1. TT-LoRA MoE: Unifying Parameter-Efficient Fine-Tuning and Sparse Mixture-of-Experts

ArXiv ID: 2504.21190

Authors: Pradip Kunwar, Minh N. Vu, Maanak Gupta, Mahmoud Abdelsalam, Manish Bhattarai

Abstract: We propose Tensor-Trained Low-Rank Adaptation Mixture of Experts (TT-LoRA MoE), a novel computational framework integrating Parameter-Efficient Fine-Tuning (PEFT) with sparse MoE routing to address scalability challenges in large model deployments. Unlike traditional MoE approaches, which face substantial computational overhead as expert counts grow, TT-LoRA MoE decomposes training into two distinct, optimized stages. First, we independently train lightweight, tensorized low-rank adapters (TT-LoRA experts), each specialized for specific tasks. Subsequently, these expert adapters remain frozen, eliminating inter-task interference and catastrophic forgetting in multi-task setting. A sparse MoE router, trained separately, dynamically leverages base model representations to select exactly one specialized adapter per input at inference time, automating expert selection without explicit task specification. Comprehensive experiments confirm our architecture retains the memory efficiency of low-rank adapters, seamlessly scales to large expert pools, and achieves robust task-level optimization. This structured decoupling significantly enhances computational efficiency and flexibility: uses only 2% of LoRA, 0.3% of Adapters and 0.03% of AdapterFusion parameters and outperforms AdapterFusion by 4 value in multi-tasking, enabling practical and scalable multi-task inference deployments.

Comment: The paper introduces TT-LoRA MoE, which integrates sparse Mixture-of-Experts (MoE) with low-rank adaptation, aligning closely with the 'Model Architecture' and 'Model Compression' criteria. It provides a novel approach to scalability and efficiency in multi-task settings.
....
--- PROBLEM TO WORK ON ---
In the paper summary, set down the passage from "Comment: The paper" up to and including "in multi-task settings.", copying it word for word. Rely only on the text of the paper summary for this work.

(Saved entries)
....
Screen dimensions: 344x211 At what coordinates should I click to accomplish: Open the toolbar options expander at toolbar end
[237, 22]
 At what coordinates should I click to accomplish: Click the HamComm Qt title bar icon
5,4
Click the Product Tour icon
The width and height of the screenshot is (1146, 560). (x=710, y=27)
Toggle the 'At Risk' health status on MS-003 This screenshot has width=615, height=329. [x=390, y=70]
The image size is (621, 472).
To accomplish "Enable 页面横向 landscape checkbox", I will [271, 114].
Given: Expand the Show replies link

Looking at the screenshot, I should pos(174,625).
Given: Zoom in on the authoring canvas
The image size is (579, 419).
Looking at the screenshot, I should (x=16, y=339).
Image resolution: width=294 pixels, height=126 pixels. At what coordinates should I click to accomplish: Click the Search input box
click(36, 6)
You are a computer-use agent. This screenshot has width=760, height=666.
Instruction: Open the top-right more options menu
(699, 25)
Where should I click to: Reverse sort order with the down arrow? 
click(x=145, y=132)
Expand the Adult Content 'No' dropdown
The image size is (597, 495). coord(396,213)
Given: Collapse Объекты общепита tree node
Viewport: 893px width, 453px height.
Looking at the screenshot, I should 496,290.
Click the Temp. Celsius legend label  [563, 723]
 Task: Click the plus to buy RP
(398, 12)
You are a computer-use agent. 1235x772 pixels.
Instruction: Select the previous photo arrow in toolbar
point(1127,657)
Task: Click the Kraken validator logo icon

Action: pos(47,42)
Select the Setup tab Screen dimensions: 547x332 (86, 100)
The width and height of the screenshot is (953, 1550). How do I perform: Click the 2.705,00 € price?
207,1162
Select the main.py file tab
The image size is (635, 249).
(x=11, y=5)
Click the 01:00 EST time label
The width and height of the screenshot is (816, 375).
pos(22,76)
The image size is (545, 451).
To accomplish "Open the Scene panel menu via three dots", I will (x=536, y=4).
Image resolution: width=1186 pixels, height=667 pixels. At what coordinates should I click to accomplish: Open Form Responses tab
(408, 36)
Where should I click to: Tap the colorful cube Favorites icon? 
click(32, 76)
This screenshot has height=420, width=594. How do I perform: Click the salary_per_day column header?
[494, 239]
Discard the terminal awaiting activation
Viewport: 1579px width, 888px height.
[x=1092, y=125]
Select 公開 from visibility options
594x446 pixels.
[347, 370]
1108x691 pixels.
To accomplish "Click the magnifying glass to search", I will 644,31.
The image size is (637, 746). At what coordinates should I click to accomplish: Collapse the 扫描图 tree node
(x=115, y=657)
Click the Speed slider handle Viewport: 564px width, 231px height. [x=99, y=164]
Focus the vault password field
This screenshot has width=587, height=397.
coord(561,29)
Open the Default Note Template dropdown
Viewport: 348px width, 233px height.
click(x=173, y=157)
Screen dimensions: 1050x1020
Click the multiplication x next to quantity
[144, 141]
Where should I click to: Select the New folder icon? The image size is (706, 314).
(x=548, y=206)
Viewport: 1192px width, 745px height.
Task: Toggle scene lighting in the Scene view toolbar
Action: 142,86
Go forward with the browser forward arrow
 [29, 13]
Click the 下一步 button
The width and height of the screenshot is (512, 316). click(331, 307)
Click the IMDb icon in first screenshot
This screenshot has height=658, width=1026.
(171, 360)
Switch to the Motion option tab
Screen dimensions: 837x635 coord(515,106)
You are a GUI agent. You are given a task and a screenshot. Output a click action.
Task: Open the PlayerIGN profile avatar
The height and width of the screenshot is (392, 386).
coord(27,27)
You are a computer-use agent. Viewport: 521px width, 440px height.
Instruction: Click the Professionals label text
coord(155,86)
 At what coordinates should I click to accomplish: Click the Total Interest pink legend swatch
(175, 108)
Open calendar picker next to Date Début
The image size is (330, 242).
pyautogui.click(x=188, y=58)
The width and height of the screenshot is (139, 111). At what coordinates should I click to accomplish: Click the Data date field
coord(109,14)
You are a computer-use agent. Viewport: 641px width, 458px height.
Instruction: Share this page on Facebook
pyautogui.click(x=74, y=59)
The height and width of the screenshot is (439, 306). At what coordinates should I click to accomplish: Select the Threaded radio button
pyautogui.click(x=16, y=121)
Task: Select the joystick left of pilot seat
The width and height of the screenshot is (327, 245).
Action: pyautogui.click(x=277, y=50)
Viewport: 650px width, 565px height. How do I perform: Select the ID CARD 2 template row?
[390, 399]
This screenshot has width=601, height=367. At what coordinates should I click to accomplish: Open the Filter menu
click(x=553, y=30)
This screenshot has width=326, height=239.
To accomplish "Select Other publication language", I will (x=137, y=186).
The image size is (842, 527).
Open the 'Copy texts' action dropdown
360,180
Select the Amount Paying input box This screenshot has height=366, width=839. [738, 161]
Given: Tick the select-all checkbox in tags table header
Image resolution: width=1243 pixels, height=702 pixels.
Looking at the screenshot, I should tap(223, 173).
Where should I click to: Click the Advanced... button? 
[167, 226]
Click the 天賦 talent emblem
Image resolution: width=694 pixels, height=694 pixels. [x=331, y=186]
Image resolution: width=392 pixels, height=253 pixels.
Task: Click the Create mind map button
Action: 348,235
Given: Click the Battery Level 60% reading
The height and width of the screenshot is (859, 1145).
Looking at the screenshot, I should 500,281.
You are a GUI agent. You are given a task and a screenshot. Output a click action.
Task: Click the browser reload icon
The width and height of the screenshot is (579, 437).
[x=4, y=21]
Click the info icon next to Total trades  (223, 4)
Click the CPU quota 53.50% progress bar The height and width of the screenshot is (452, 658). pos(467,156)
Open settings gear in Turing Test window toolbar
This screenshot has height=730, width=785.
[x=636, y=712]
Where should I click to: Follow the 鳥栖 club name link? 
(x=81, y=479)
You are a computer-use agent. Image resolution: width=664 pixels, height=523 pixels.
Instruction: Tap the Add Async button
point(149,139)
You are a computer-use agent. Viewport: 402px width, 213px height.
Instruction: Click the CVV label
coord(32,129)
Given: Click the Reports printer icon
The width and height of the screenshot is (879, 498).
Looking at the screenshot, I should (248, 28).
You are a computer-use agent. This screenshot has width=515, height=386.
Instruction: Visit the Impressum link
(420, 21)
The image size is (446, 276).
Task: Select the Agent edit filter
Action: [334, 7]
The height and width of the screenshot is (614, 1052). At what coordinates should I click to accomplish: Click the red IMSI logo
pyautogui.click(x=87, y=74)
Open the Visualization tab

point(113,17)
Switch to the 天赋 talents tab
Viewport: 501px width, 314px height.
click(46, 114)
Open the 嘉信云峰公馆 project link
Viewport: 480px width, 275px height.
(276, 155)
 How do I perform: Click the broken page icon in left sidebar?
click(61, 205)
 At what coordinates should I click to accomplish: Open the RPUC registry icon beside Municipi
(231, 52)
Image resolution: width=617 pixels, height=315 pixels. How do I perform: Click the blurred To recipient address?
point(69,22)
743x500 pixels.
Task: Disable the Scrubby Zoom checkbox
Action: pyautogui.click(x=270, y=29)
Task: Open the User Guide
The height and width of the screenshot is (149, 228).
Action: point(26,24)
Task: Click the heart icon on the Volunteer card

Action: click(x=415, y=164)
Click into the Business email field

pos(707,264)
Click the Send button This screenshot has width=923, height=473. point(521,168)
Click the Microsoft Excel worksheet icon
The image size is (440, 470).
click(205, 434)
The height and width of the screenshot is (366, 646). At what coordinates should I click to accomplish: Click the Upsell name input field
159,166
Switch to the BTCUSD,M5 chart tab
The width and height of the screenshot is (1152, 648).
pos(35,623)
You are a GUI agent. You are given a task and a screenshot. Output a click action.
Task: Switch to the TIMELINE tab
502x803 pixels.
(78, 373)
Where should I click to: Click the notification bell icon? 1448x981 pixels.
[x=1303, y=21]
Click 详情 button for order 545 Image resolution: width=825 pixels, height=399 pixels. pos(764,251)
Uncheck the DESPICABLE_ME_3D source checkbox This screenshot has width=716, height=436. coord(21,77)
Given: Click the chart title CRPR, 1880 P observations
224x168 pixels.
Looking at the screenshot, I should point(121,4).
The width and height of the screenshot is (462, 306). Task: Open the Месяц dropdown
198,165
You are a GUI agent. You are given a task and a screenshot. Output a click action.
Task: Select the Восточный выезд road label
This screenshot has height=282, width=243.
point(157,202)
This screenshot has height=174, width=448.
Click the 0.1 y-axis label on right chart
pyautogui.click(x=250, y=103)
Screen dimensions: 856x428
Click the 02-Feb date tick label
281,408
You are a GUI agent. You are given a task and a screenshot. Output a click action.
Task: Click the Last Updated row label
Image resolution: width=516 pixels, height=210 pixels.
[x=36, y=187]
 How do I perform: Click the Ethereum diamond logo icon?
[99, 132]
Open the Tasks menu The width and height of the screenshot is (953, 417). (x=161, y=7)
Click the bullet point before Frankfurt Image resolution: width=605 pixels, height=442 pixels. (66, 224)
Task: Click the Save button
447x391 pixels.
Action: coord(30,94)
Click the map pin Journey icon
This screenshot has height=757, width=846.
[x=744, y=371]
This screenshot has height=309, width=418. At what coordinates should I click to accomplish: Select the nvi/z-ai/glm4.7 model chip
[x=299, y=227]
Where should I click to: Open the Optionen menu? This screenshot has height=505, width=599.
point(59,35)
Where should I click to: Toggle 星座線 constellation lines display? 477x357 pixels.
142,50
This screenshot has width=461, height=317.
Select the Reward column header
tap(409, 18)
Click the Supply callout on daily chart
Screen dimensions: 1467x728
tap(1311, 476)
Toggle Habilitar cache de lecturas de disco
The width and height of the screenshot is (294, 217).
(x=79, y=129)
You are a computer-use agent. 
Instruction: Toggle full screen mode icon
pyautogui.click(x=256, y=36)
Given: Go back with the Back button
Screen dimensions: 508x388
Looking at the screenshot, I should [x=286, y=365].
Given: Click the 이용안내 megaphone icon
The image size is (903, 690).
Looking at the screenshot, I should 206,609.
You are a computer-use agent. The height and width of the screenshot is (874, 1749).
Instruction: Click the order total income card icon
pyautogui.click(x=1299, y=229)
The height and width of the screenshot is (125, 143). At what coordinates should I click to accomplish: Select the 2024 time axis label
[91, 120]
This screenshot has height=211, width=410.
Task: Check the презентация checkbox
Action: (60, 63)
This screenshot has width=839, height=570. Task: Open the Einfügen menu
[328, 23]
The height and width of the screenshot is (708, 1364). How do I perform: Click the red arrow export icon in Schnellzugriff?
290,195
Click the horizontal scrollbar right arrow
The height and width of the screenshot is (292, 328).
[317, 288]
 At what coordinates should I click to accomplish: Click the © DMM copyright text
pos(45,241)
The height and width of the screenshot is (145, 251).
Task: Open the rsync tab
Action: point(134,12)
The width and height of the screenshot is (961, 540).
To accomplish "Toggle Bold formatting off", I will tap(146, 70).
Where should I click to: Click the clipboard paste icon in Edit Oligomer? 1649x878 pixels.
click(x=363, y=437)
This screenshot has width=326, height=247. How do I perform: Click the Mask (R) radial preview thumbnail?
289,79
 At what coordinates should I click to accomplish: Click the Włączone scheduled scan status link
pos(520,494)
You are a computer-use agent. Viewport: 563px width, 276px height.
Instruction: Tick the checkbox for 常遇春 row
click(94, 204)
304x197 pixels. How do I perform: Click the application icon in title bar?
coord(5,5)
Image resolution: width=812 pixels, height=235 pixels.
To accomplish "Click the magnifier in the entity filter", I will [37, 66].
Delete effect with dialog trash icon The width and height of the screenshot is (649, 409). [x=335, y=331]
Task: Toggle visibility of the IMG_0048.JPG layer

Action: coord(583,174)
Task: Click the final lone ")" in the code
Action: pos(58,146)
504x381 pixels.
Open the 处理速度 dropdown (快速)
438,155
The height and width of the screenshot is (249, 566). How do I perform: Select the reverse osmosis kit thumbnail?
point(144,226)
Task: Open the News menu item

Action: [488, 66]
....
--- OUTPUT FOR THIS TASK ---
Comment: The paper introduces TT-LoRA MoE, which integrates sparse Mixture-of-Experts (MoE) with low-rank adaptation, aligning closely with the 'Model Architecture' and 'Model Compression' criteria. It provides a novel approach to scalability and efficiency in multi-task settings.